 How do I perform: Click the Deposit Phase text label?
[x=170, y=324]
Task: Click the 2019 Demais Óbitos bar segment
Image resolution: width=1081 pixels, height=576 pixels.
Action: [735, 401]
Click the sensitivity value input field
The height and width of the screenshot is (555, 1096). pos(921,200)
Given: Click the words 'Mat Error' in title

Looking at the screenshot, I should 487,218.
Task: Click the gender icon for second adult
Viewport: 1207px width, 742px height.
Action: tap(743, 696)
==
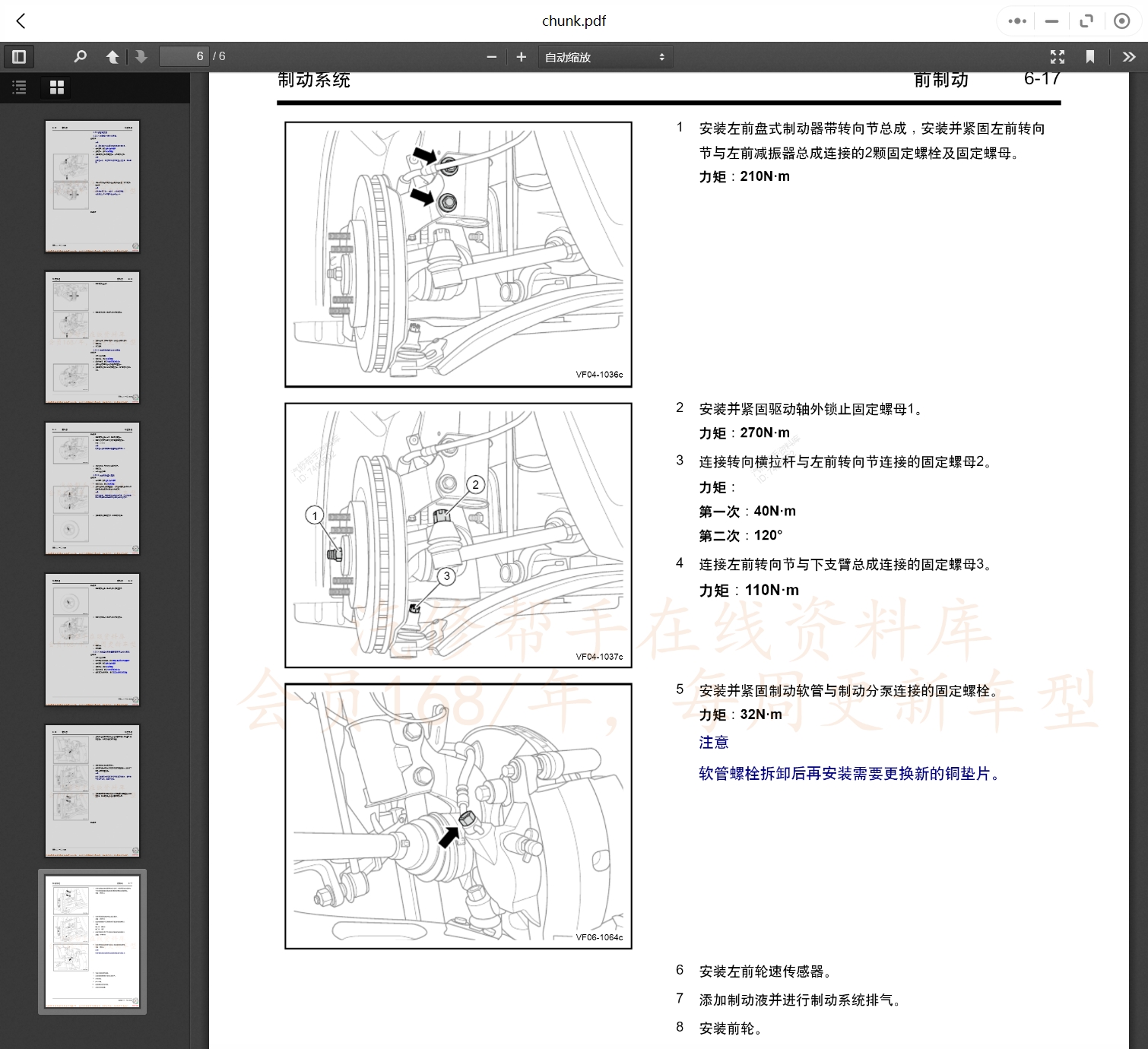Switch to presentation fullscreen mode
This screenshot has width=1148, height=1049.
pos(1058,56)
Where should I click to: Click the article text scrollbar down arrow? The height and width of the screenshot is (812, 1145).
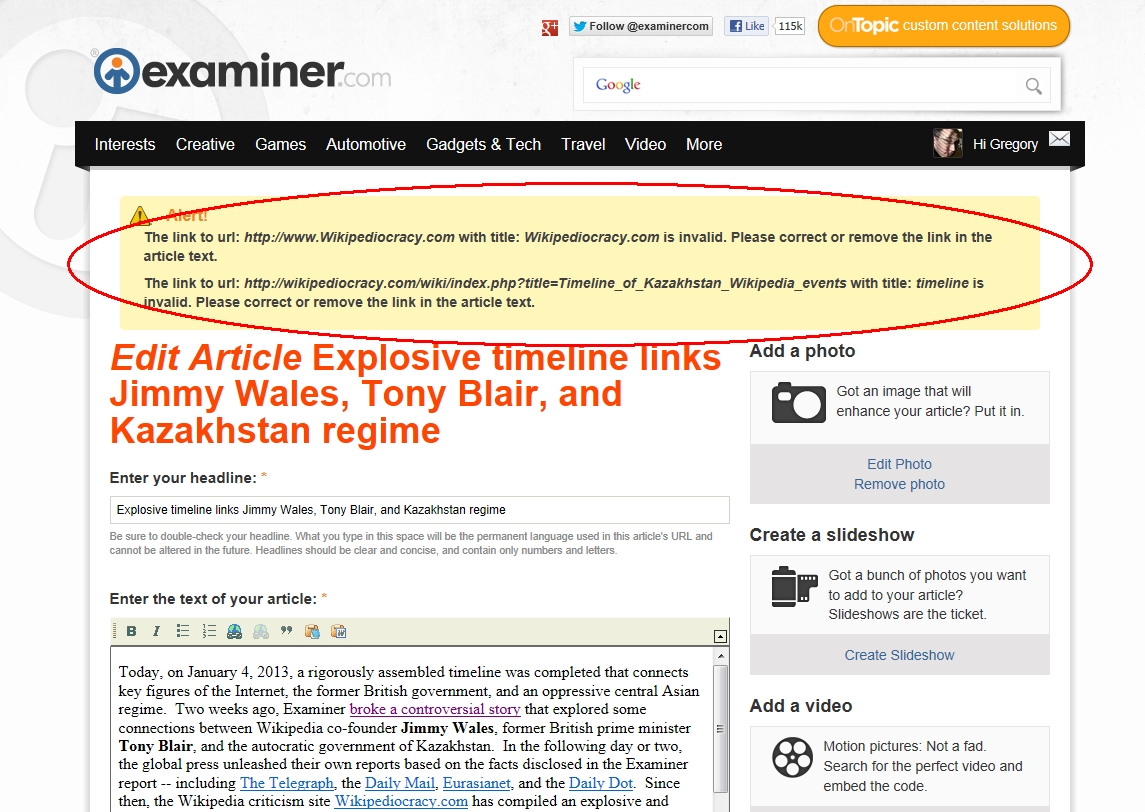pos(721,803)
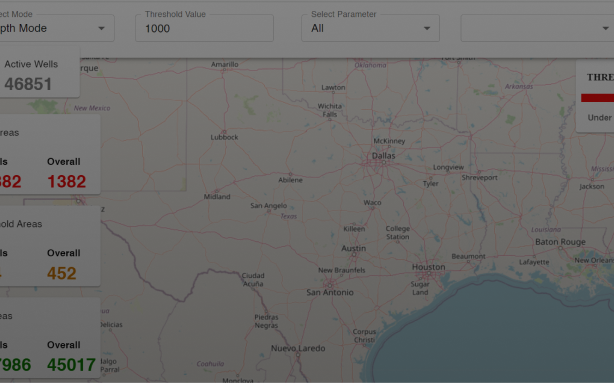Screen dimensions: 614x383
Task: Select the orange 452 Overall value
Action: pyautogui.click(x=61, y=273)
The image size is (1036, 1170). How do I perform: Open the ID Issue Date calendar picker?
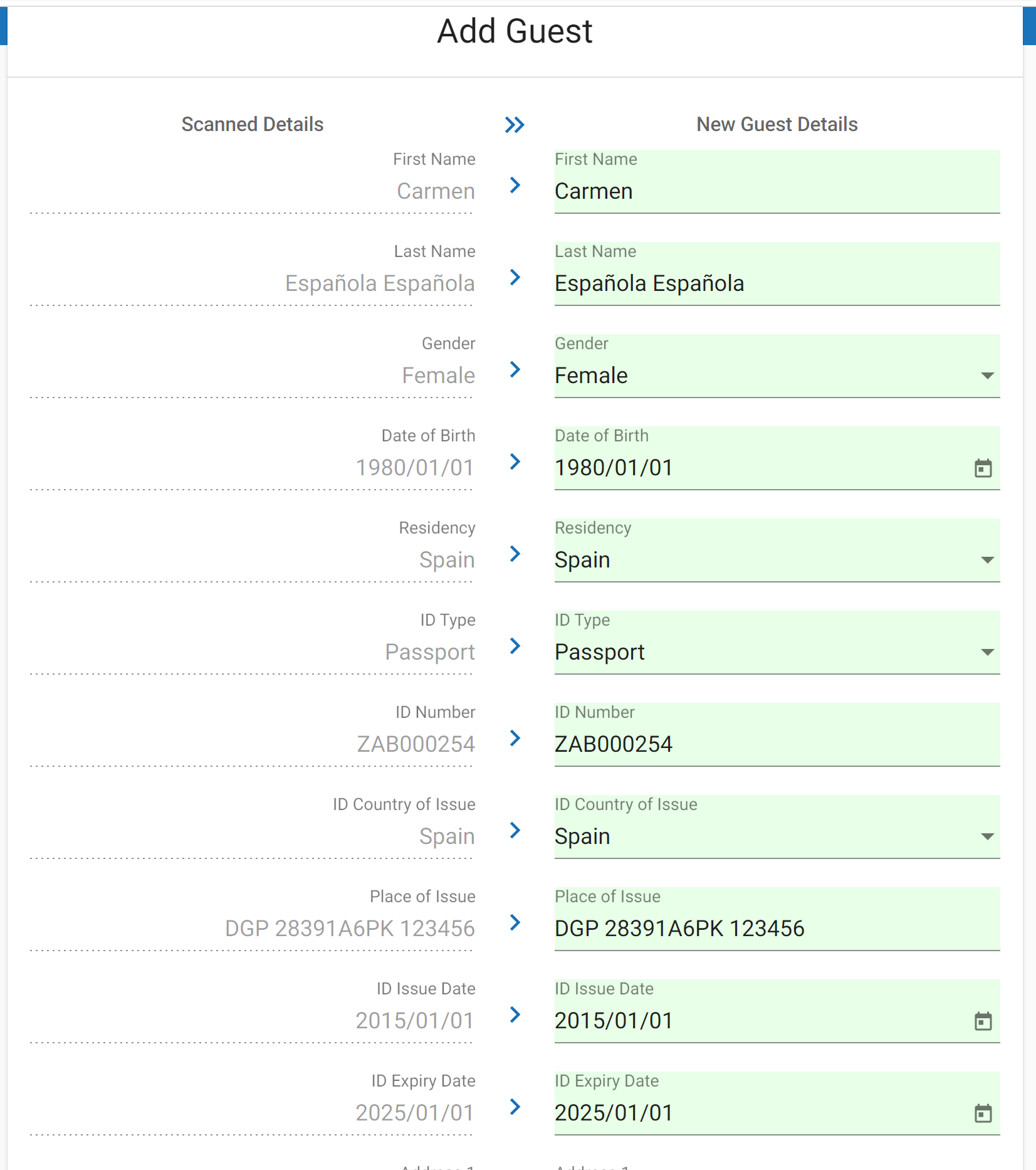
--
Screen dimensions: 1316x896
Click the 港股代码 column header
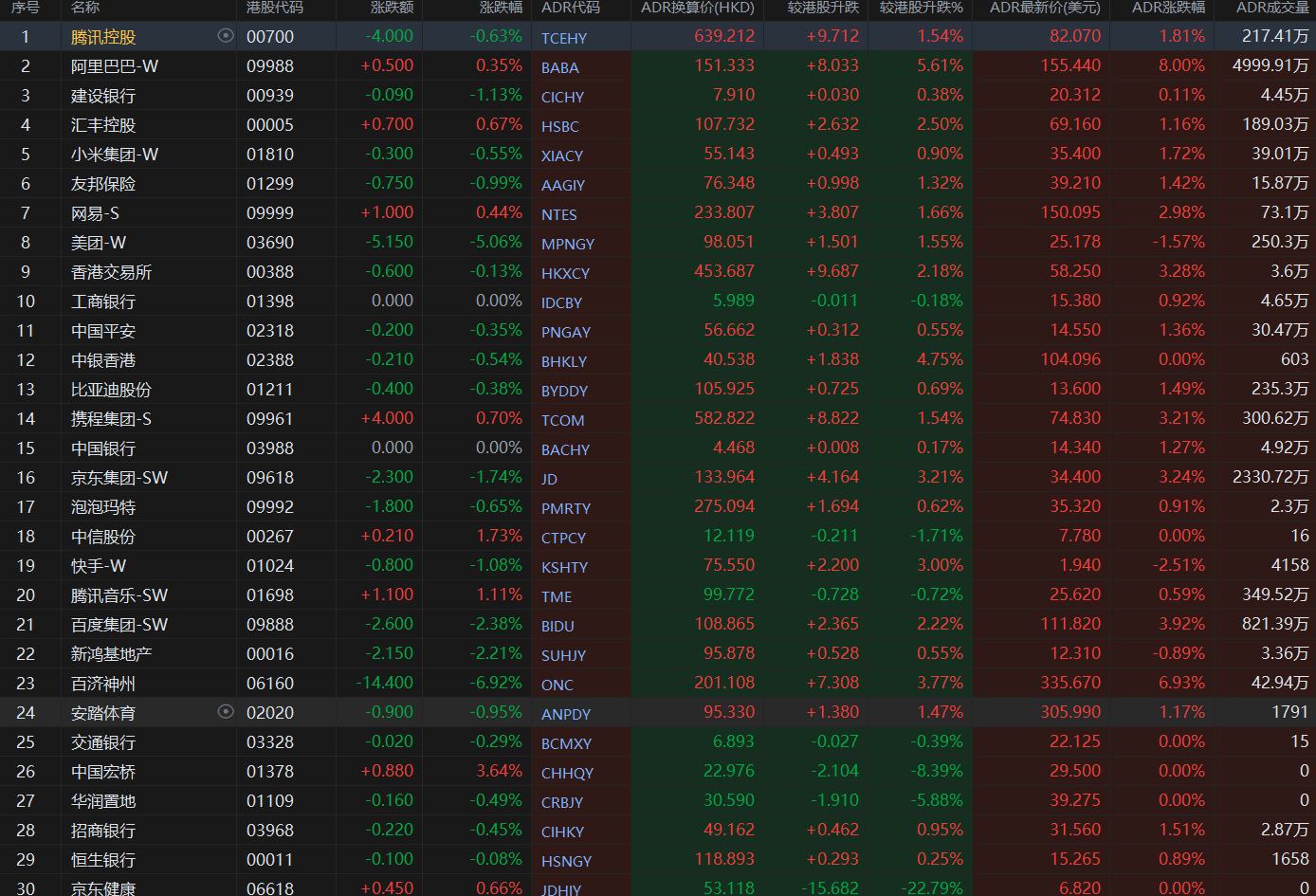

* GOAL OF THE EXERCISE: In the entries above, find the line holding "Screen dimensions: 1316x896" and the line holding "Click the 港股代码 column header"; print both of them and every line between, exactly, and nothing else.

* SOLUTION TO THIS TASK:
Screen dimensions: 1316x896
Click the 港股代码 column header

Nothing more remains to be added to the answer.